No.1801 宗教・精神世界 | 幸福・ハートフル 『慈経 自由訳』 一条真也著(現代書林)

2019.12.06

 『慈経 自由訳』の新装版が現代書林から刊行されました。
 わたしが「慈経」を自由訳した本で、以前は三五館から刊行されていました。しかし、同社が倒産したことにより長らく絶版になっていました。 

慈経 自由訳』(現代書林)

 「もう一度、刊行してほしい」との声を多くいただき、版元を変えて、ついに生まれ変わりました。自由訳に添えられている写真も女流写真家リサ・ヴォ―ト氏から、沖縄在住の写真家である安田淳夫氏の作品に交代しました。非常に美しく、瞑想的な写真が満載です。

本書の帯

 本書の帯には「ブッダからの『慈しみ』のメッセージ」として、「『慈経』の教えは、老いゆく者、死にゆく者、そして不安をかかえたすべての者に、心の平安を与えてくれます」と書かれています。また、カバー前そでには「親から子へ、そして孫へ伝えたい『こころの世界遺産』」とあります。

本書の帯の裏

 帯の裏には、以下のように書かれています。
「生命のつながりを洞察したブッダは、人間が浄らかな高い心を得るために、すべての生命の安楽を念じる『慈しみ』の心を最重視しました。そして、すべての人にある『慈しみ』の心を育てるために『慈経』のメッセージを残したのです。ぜひリラックスして本書のページを開き、『こころの世界遺産』ともいうべきブッダのメッセージを味わってください」

慈経 自由訳』 より

 「慈経」(メッタ・スッタ)は、仏教の開祖であるブッダの本心が最もシンプルに、そしてダイレクトに語られている、最古にして、最重要なお経です。
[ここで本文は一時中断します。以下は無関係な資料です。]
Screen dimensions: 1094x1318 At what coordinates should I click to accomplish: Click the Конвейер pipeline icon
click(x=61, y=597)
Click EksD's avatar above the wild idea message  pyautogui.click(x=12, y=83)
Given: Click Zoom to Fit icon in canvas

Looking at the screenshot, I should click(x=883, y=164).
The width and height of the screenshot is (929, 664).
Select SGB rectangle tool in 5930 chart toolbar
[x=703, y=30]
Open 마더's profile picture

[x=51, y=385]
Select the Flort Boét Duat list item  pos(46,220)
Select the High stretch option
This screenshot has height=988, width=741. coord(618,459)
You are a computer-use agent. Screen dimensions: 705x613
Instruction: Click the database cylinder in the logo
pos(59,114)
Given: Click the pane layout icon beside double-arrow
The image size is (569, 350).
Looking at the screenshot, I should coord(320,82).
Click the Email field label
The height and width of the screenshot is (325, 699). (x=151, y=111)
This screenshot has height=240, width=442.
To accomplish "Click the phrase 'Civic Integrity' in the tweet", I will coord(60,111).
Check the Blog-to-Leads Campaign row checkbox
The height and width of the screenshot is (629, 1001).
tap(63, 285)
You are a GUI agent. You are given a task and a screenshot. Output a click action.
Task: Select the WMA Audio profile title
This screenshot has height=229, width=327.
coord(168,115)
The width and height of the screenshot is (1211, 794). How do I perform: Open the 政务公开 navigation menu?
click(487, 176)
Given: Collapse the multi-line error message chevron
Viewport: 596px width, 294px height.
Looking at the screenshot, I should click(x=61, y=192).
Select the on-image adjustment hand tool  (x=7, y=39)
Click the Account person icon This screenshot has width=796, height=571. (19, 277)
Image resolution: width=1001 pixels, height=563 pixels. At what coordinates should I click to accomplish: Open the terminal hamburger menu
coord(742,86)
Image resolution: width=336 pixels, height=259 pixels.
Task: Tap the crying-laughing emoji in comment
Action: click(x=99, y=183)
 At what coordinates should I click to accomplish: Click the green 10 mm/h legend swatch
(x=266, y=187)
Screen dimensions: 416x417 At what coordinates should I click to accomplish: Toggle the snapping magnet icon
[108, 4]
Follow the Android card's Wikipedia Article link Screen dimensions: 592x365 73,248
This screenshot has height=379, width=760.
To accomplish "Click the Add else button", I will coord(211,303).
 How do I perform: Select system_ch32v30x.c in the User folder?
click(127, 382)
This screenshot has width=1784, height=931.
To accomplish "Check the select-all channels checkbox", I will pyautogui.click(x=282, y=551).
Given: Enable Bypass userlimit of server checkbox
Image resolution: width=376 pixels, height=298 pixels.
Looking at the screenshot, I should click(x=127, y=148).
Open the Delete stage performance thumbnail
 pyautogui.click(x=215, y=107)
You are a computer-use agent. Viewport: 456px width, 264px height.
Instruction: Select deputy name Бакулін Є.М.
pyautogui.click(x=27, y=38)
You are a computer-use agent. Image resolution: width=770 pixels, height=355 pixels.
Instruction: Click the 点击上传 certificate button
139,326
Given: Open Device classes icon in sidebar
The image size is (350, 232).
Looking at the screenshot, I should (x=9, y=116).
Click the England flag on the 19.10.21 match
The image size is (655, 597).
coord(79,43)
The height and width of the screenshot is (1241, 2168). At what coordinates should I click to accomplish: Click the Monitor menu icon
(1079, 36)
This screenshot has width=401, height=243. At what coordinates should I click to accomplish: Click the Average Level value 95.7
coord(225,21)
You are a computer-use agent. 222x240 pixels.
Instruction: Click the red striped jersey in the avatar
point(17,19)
上座仏教の根本経典であり、大乗仏教における「般若心経」にも比肩します。上座仏教はかつて、「小乗仏教」などと蔑称された時期がありました。しかし、上座部仏教の僧侶たちはブッダの教えを忠実に守り、厳しい修行に明け暮れてきました。

 『慈経 自由訳』 より

 「メッタ」とは、怒りのない状態を示し、つまるところ「慈しみ」という意味になります。「スッタ」とは、「たていと」「経」を表します。ブッダは8月の満月の夜に「慈経」を説いたと伝えられています。満月は、満たされた心のシンボルです。わたしが満月に格別の感情を抱いていることはご存知かと思いますが、いつか北九州市の門司港にある日本で唯一のミャンマー式寺院である「世界平和パゴダ」で満月の夜の行事を盛大に行いたいと思っています。

慈経 自由訳』より

 「慈経」はもともと詩として読まれていました。すなわち単に書物として読まれるものではなく、吟詠されたものだったのです。わたしも、なるべく吟詠するように、千回近くも音読して味わい、自由訳に臨みました。自らの人生をかけて、魂をこめて、「慈経」のメッセージをわかりやすい言葉に直しました。

慈経 自由訳』 より 

 「慈経」の教えは、老いゆく者、死にゆく者、そして不安をかかえたすべての者に、心の平安を与えてくれます。これからの日本人にとって最も必要なお経が「慈経」であると確信しています。安田氏の写真も素晴らしく、まるで天国で撮影されたようなスピリチュアルな作品となっています。

慈経 自由訳』と『般若心経 自由訳

 本書を開けば、さまざまな不安が消え、心の平安が訪れるのではないでしょうか。姉妹本である『般若心経 自由訳』(現代書林)とともに、ぜひお手元に置かれてみて下さい。仏教の真髄がよくおわかりになると思います。